┌─ Information supplied
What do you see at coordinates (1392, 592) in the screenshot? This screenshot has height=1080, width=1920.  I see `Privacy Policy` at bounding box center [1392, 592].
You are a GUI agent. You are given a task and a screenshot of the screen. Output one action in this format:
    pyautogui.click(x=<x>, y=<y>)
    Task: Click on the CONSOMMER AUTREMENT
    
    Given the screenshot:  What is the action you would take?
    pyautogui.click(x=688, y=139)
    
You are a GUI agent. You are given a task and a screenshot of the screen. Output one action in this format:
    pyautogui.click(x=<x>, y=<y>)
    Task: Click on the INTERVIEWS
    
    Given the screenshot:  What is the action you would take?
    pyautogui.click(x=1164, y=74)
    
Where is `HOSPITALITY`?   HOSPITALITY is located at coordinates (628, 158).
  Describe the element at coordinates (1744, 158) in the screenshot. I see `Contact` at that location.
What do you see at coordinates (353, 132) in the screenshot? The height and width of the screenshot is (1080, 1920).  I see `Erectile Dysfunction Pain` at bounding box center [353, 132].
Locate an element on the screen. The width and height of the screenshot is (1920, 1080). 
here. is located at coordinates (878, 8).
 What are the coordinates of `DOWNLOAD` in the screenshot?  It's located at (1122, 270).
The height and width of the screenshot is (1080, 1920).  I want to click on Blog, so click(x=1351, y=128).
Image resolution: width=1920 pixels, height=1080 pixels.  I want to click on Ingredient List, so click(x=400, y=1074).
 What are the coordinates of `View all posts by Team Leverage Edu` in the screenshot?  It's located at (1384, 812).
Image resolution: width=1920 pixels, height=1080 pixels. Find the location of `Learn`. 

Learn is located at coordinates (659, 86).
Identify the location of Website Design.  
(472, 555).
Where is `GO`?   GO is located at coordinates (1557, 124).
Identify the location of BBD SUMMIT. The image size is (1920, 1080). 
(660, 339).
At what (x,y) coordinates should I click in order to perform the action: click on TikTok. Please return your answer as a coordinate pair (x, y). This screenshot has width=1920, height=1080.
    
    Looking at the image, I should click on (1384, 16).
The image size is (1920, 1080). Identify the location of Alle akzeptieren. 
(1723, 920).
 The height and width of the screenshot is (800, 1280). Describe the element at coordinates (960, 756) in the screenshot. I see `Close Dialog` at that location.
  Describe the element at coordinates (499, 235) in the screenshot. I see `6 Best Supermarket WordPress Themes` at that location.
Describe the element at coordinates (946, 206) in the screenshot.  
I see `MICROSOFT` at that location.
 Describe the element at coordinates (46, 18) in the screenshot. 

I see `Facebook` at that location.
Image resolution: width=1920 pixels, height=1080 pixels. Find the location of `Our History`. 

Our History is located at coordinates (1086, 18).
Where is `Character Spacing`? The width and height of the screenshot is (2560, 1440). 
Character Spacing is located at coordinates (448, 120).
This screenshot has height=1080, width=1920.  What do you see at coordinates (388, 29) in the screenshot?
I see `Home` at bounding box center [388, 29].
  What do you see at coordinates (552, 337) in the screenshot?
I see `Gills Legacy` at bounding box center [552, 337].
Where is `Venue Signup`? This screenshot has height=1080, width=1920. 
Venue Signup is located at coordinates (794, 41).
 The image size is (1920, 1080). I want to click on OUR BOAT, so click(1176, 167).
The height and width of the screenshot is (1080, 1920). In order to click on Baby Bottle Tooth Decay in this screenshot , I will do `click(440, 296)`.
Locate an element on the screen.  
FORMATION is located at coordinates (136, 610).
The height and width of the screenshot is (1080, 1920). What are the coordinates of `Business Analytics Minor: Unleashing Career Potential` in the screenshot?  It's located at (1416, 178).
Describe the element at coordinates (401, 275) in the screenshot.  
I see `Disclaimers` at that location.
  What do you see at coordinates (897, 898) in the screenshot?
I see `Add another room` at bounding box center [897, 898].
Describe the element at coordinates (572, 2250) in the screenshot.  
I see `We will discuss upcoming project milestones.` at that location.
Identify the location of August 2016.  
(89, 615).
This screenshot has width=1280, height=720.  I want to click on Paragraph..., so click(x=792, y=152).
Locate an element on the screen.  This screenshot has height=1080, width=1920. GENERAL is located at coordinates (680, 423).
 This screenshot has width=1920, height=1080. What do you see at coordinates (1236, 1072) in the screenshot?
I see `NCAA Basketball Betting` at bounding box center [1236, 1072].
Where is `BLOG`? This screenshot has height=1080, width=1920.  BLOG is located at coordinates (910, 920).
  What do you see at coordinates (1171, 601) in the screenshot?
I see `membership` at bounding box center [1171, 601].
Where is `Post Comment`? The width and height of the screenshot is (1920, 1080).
└─
- **What you should do**
Repeat the items above word for word, starting at the line that contains "The height and width of the screenshot is (1080, 1920). What" and ending at the end of the items.

- **Response for this exercise**
The height and width of the screenshot is (1080, 1920). What are the coordinates of `Business Analytics Minor: Unleashing Career Potential` in the screenshot?  It's located at (1416, 178).
Describe the element at coordinates (401, 275) in the screenshot.  
I see `Disclaimers` at that location.
  What do you see at coordinates (897, 898) in the screenshot?
I see `Add another room` at bounding box center [897, 898].
Describe the element at coordinates (572, 2250) in the screenshot.  
I see `We will discuss upcoming project milestones.` at that location.
Identify the location of August 2016.  
(89, 615).
This screenshot has width=1280, height=720.  I want to click on Paragraph..., so click(x=792, y=152).
Locate an element on the screen.  This screenshot has height=1080, width=1920. GENERAL is located at coordinates (680, 423).
 This screenshot has width=1920, height=1080. What do you see at coordinates (1236, 1072) in the screenshot?
I see `NCAA Basketball Betting` at bounding box center [1236, 1072].
Where is `BLOG`? This screenshot has height=1080, width=1920.  BLOG is located at coordinates (910, 920).
  What do you see at coordinates (1171, 601) in the screenshot?
I see `membership` at bounding box center [1171, 601].
Where is `Post Comment`? The width and height of the screenshot is (1920, 1080).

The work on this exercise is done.